This may not sound like an earth-shattering development, but in fact, these entities challenge the shareholder-centric philosophy that has prevailed within the American business community for the past half-century. That philosophy is perhaps best reflected in the words of Nobel Prize-winning free market economist Milton Friedman, who famously stated: “There is one and only one social responsibility of business[:] … to increase its profits.” In other words, companies must value profits above all else and are not bound by a commitment to the people and communities they employ and serve. This ideology came to be known as the doctrine of shareholder primacy, and over the past fifty years, corporate America has shifted toward a more shareholder-centric model of capitalism.
But attitudes among consumers, workers, and even business executives are now changing. Approximately 70 percent of millennials—who hold an estimated $600 billion in annual spending power—say they’re willing to pay more for products sold by socially responsible brands.

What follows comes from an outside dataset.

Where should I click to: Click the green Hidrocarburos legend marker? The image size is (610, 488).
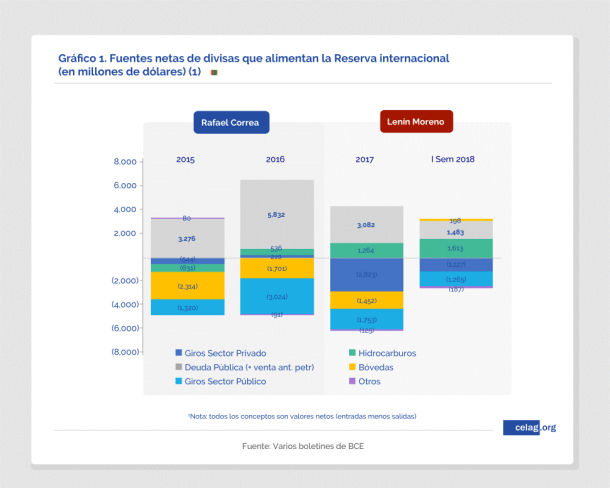[x=354, y=353]
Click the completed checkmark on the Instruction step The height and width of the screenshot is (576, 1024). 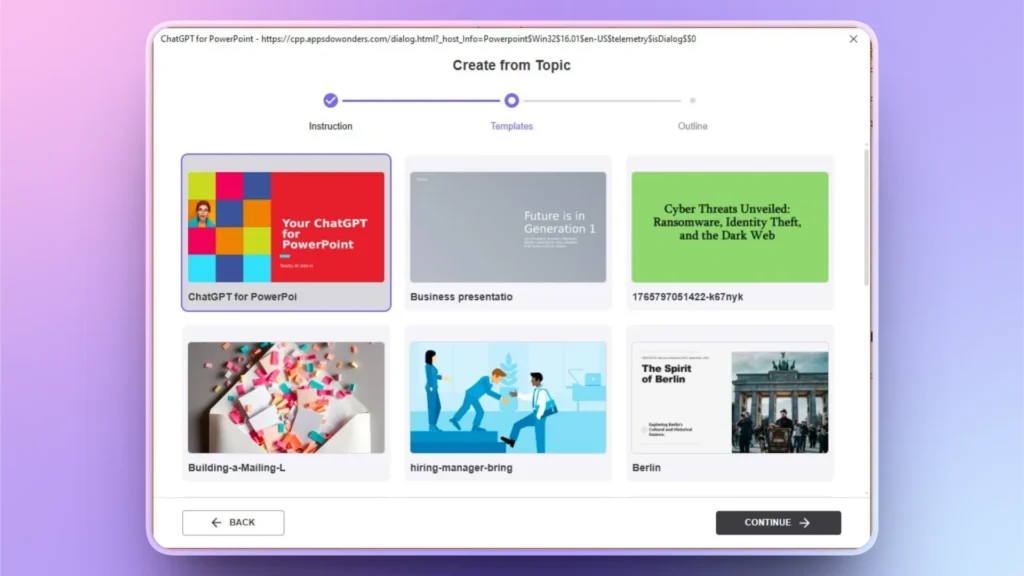click(331, 100)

Mission-driven companies are also attracting and retaining talent in greater numbers, and boosting productivity. According to a recent Harvard Business Review study, employees that derive a sense of purpose and inspiration from their work are three times more productive than their counterparts. When you consider that disengaged employees cost companies $450 billion to $550 billion annually in lost productivity, it’s apparent there’s a vast supply of unlocked potential in our nation’s workforce.
Business leaders, including executives at Fortune 500 companies, likewise see flaws in the current model of capitalism. Some are now calling for changes in business practices that are consistent with what one might expect from a benefit corporation.
For example, Aetna CEO Mark Bertolini recently told Fortune that “doing nothing, in the current model around capitalism, will destroy capitalism.” In 2015, Aetna took the unusual step of substantially raising the minimum wage for its employees, and created programs to offset worker healthcare costs.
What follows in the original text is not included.